The different methods of drawing the perpendicular bisector upon a given line segment are discussed below:

**Method – 1 (Paper folding process):**

**Drawing process:**

- We take a rectangular piece of paper and fold the paper along a horizontal line.
- Then open the folding (in along the CD).
- Along the folding, draw a line segment AB.
- Now the paper is folded vertically (in the along EF) such that point A completely falls D on point B.
- Now, open the folding paper and draw a line segment OP along the vertical folding and it intersects the line segment AB at point P.
- ∴ OP is the required perpendicular bisector of the line segment AB.

**Method – 2 (with the help of scale and pencil compass):**

**Drawing Process:**

- At first, we draw a line segment AB with the help of scale.
- With the centers at A and B respectively, taking the
- radius equal to the length AB, we draw two circular arcs with help of a pencil compass.
- Let the arcs intersect each other at points O and Q.
- Join the points O and Q with a scale.
- Let this line segment OQ intersect AB at P.
- OP is the required perpendicular bisector of the line segment AB.

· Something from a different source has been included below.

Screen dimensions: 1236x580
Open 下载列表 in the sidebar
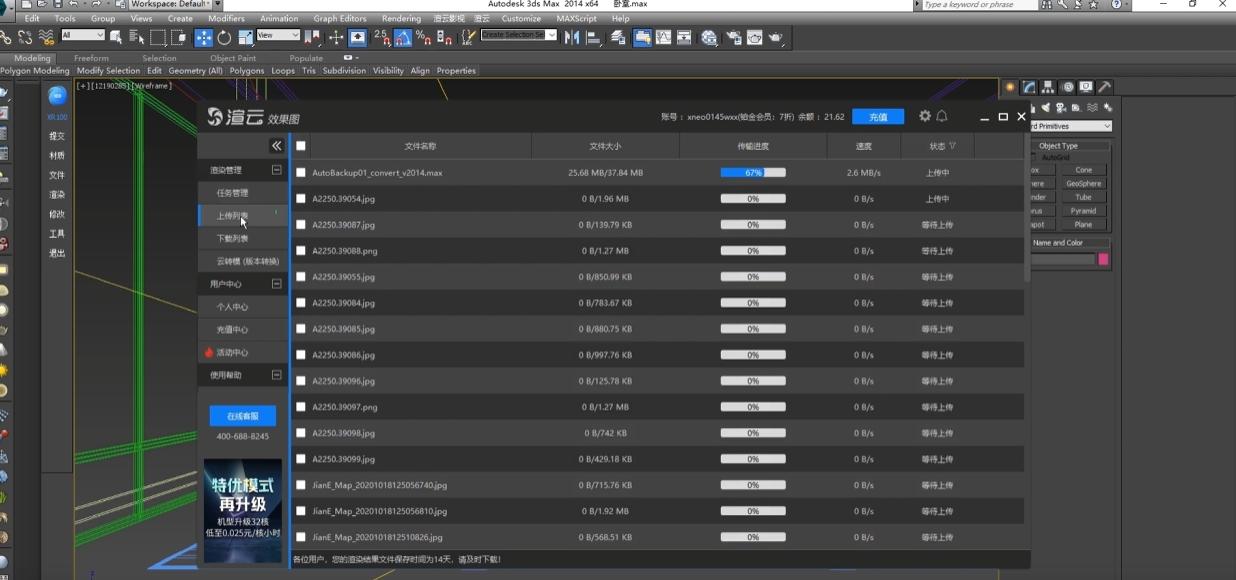233,239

**Class 6 Math Solution WBBSE**

Method – 3 (with the help of scale and pencil compass):

**Drawing Process:**

- With the help of a scale, draw a line segment AB.
- With the center at point A, taking the radius greater than, half of AB, draw two arcs, one arc on each side of the line segment AB.
- With the center at point B, taking the same radius, draw two arcs, one arc on each side of the line segment AB.
- Let these arcs intersect the previous arcs at points O and Q respectively.
- With the help of a scale, join O and Q.
- Let the line segment OQ intersect the line segment AB at P.
- OP is the required perpendicular bisector of the line segment AB.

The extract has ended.